Gene expression of human bone marrow-derived stem cells on liquid crystalline self-assembed hydroxyapatite nanorods for bone regeneration

Liquid crystal-like, low-dimensional and long-range ordered structures (LC) are found in human tissues including bones. The excellent mechanical and biological functions of natural bones entail the well-orchestrated nano-scale hydroxyapatite (HAp) crystals within collagen fibres matrix. However, the understanding of the self-assembling of HAp nanocrystals and formation of hierarchically ordered bone structure are still elusive. Our study aims to develop an in situ traceable anisotropic HAp nanorods doped with citrate and terbium (Cit/Tb-HAp NRs), investigate their self-assembling behaviour and illuminate their potential and pathway of guiding ordered osteogenesis at multi-scale in vitro.
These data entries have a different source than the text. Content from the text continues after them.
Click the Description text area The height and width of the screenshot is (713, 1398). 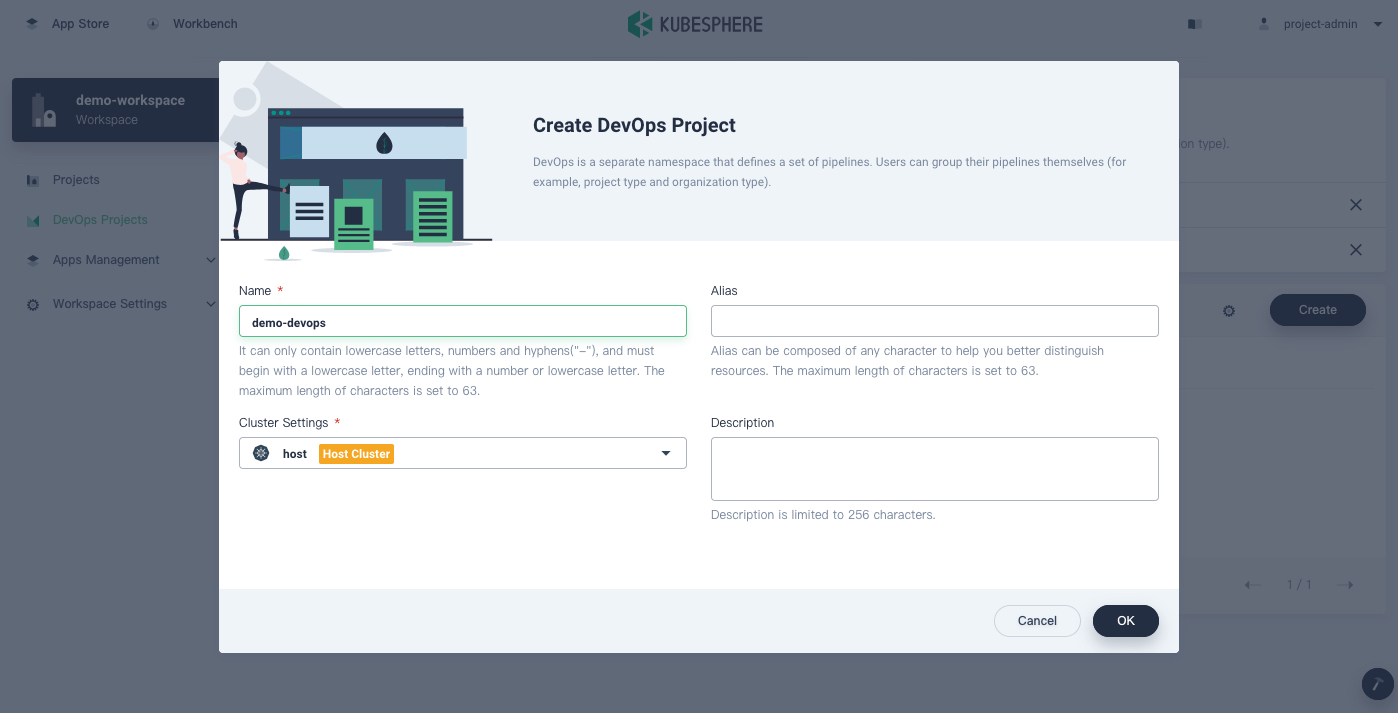pos(934,468)
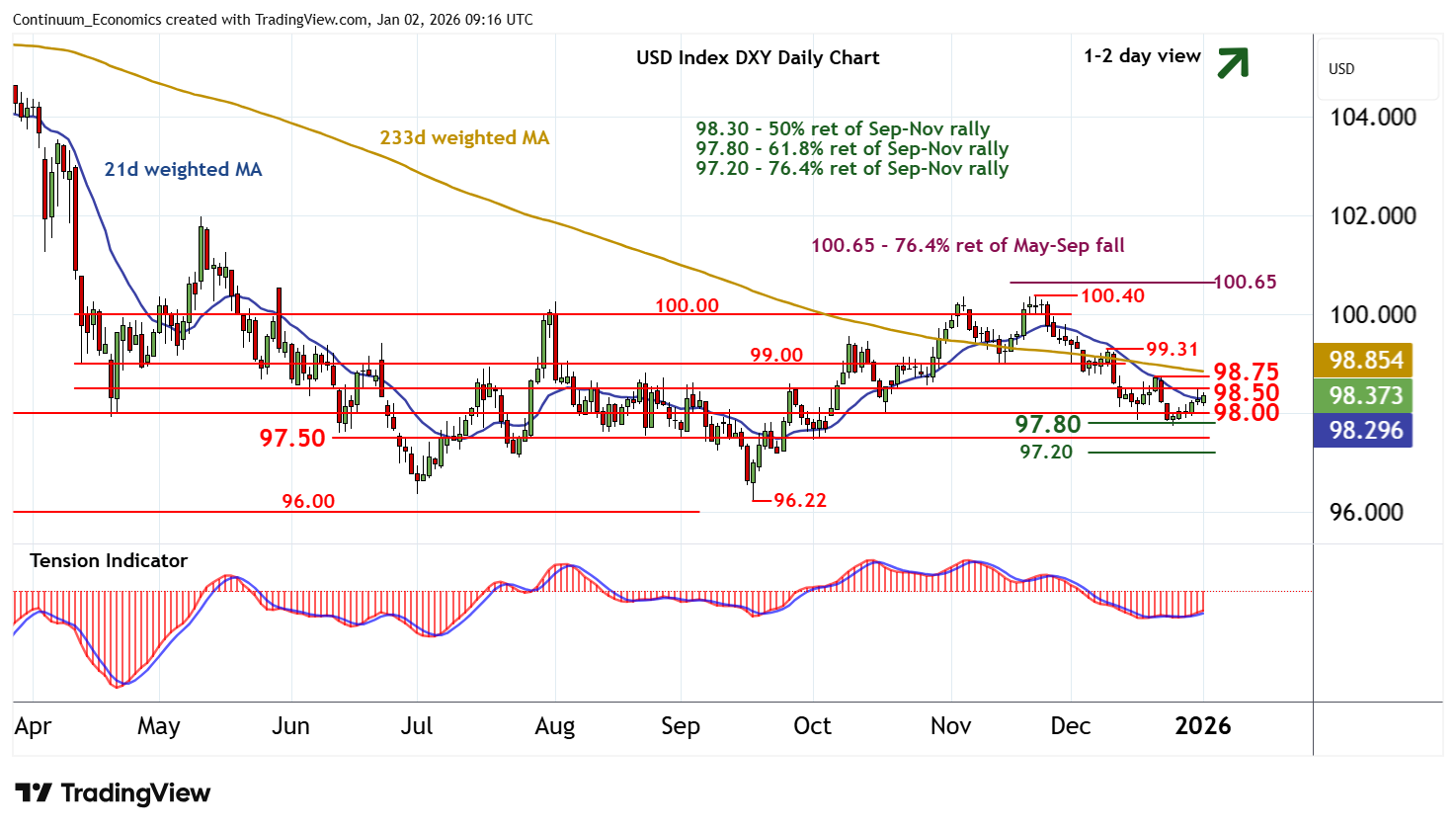This screenshot has height=830, width=1456.
Task: Click the 21d weighted MA label
Action: [x=183, y=170]
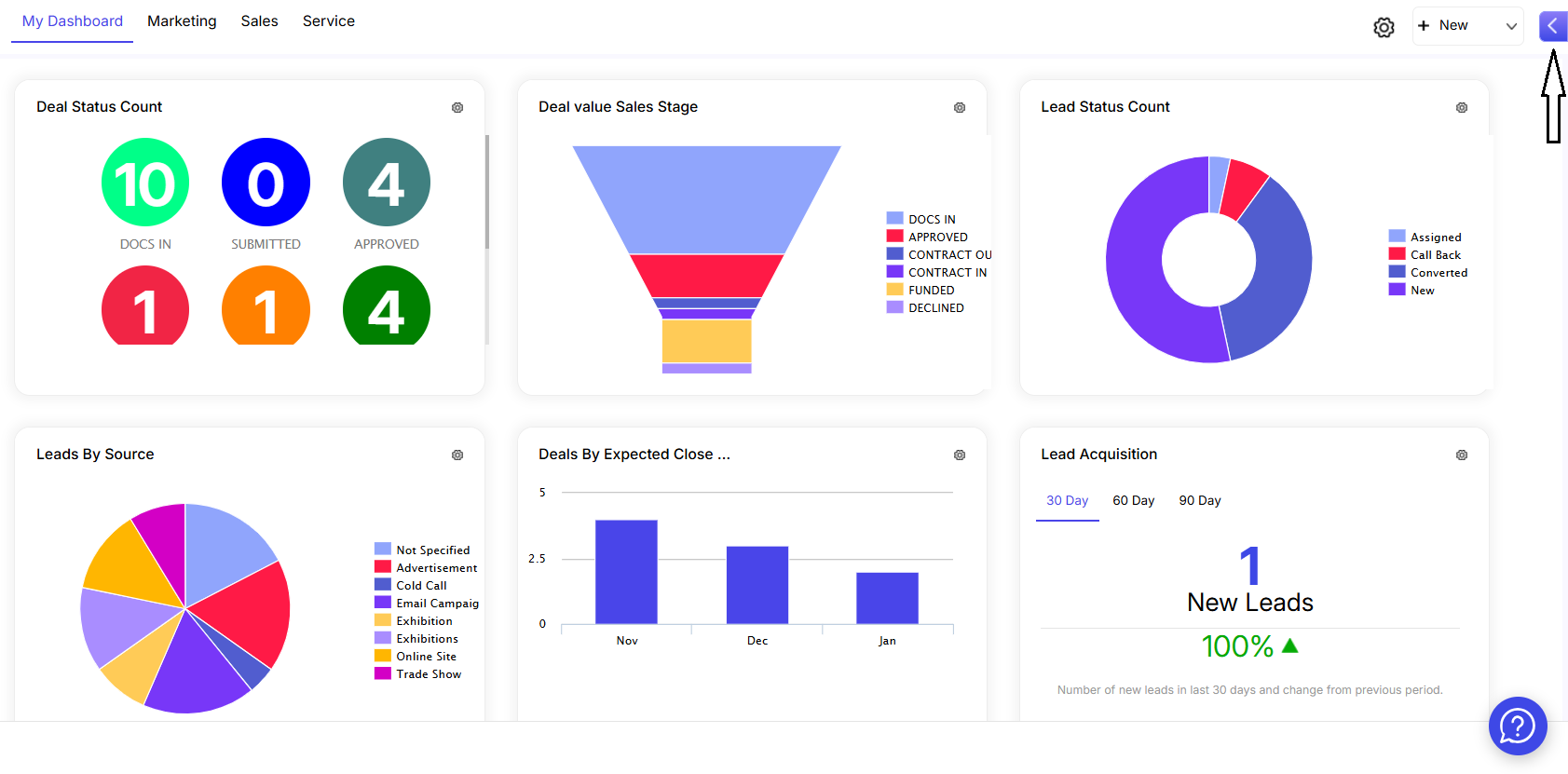This screenshot has height=774, width=1568.
Task: Open Lead Acquisition widget settings
Action: pos(1461,455)
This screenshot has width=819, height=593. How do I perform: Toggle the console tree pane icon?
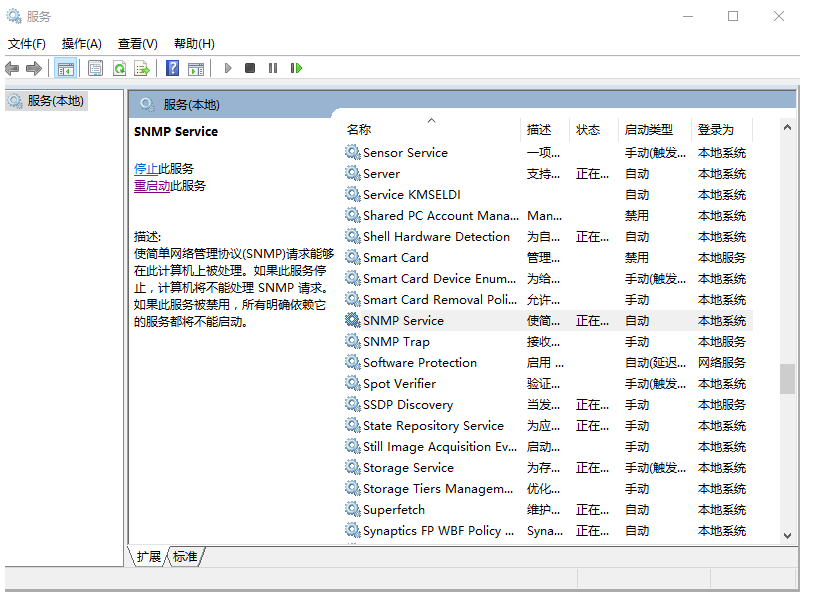pyautogui.click(x=66, y=67)
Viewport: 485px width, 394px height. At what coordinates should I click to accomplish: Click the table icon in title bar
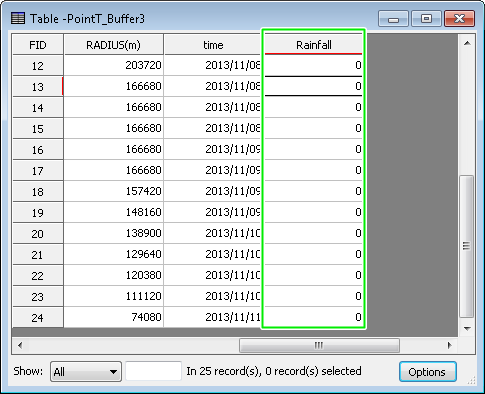[x=18, y=18]
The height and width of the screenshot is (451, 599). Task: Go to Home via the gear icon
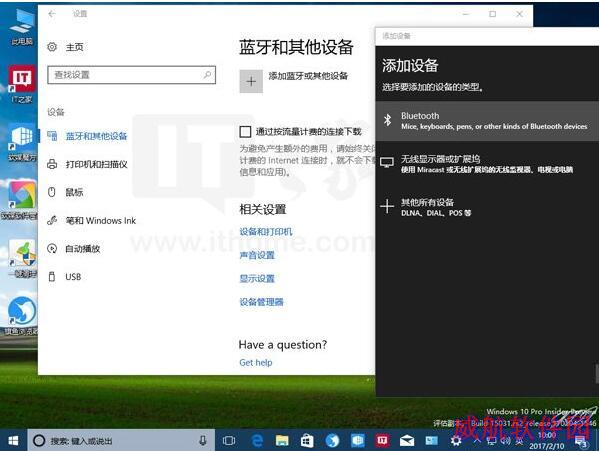click(52, 47)
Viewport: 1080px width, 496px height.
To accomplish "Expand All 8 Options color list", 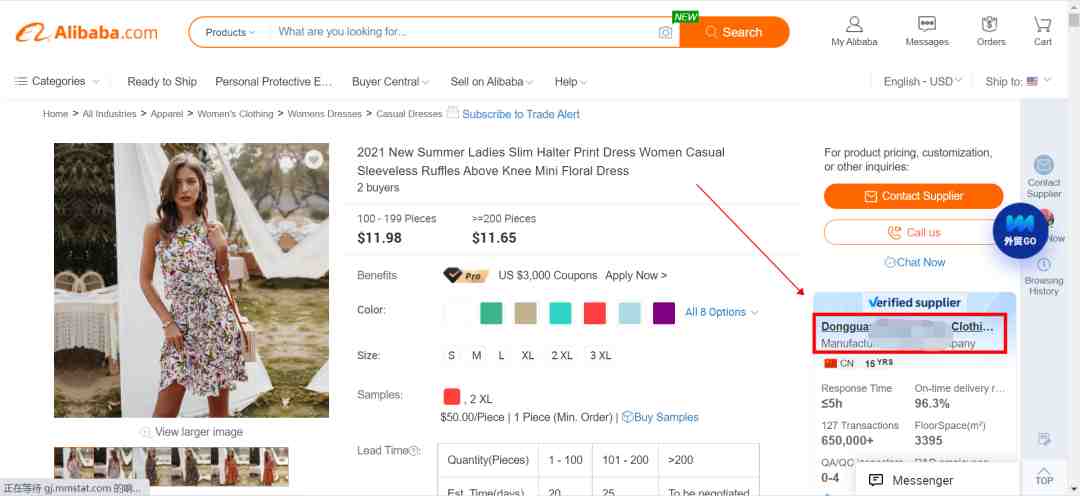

Human bone marrow-derived stem cells (hBMSCs, ScienCell, Carlsbad, US) were culture on coated coverslips. Different groups were set up based on the coating substrates, which are hydroxyapatite nanorods (HAp NRs) with or without 4 mol% terbium (Tb) doping, in short- or long-range ordered patterns (fixed by PDMS). The coverslips coated with only PDMS were utilised as the control. Three biological replicates were set for each condition. On day 21 of osteogenic differentiation in the Mesenchymal Stem Cell Osteogenic Differentiation Medium (MODM, ScienCell, Carlsbad, US), total RNA extraction was performed using a Monarch Total RNA Miniprep Kit (New England Biolabs, Ipswich, US), according to the manufacturer’s protocol. The RNA-Seq was carried out at the UCL Genomics facility. RNA concentration was measured on a Nanodrop spectrometer and 500 ng of RNA was used for cDNA synthesis and library preparation using the Kapa mRNA HyperPrep assay (Roche, Basel, Switzerland) and xGen UDI-UMI adapters (Integrated DNA Technology, Shanghai, China). Sequencing of these libraries was performed on the NextSeq 2000 (Illumina, San Diego, US) P2 flow-cell with 56bp paired-end reads.